A group of 12 broadcasters has filed a petition with the Federal Communications Commission to reconsider new rules requiring the online posting of their “political files.”

The broadcasters, calling themselves the Television Station Group, are seeking modifications to parts of the rules, which were adopted in April and will force local stations to post to the internet all records detailing when political commercials air, in which markets, and how much each campaign paid for each ad.

The group's main concern lies in revealing to media buyers on Madison Avenue exactly how much TV stations charge for political advertising. Under law, broadcasters must charge a lowest-unit rate for political ads, and if those rates are widely accessible on an FCC-managed website, private-sector advertisers may begin to clamor for that same low rate.
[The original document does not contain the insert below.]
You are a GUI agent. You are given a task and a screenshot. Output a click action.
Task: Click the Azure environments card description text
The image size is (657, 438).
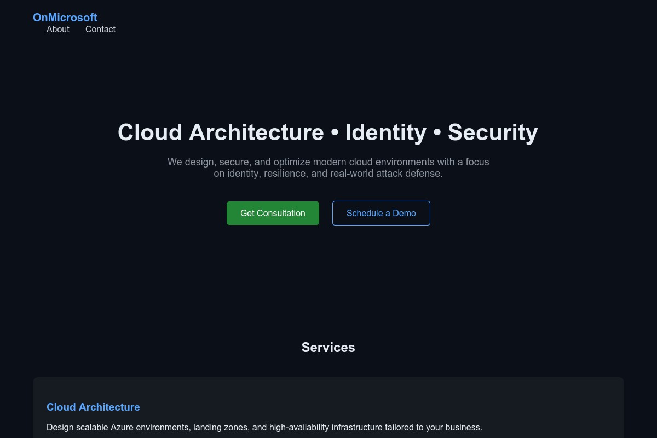click(264, 427)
“It is axiomatic that disclosure of price information is anti-competitive and disrupts markets--in this case, not only the local political advertising marketplace but also the local commercial advertising marketplace more generally, because stations' political ad rates, by law, must be based on commercial advertising rates (and based on their most favorable rates during the political 'windows’),” the group wrote in the petition, filed late June 11.

No General Objection.

The Television Station Group--which includes Barrington Broadcasting Co., Belo Corp., Cox Media Group, Dispatch Broadcast Group, the E.W. Scripps Company, Gannett Broadcasting, Hearst Television, LIN Television Corporation, Meredith Broadcasting Group, Post-Newsweek Stations, Raycom Media, and Schurz Communications--made it clear that it does not “generally object” to the scope of the FCC's disclosure requirements or its goal to make stations' political file available to public on an agency-run website.

These same companies said the same earlier this year, when a similar coalition of broadcasters, also led by Barrington, made a counterproposal to the FCC that would have required TV stations, under the new rules, to make available online only the names of the ad buyers and aggregate amounts paid for an ad spot.

The FCC rejected the proposals, reasoning that such ad rate information has been available on paper for years.

TV stations already are required by law to maintain a political file, but only on paper. Currently, to access the files, citizens must go to each local TV station to sift through them by hand.

The FCC's rules are not expected to take effect until the summer. They are already subject to a lawsuit by the National Association of Broadcasters and have been targeted by Republicans through the appropriations process.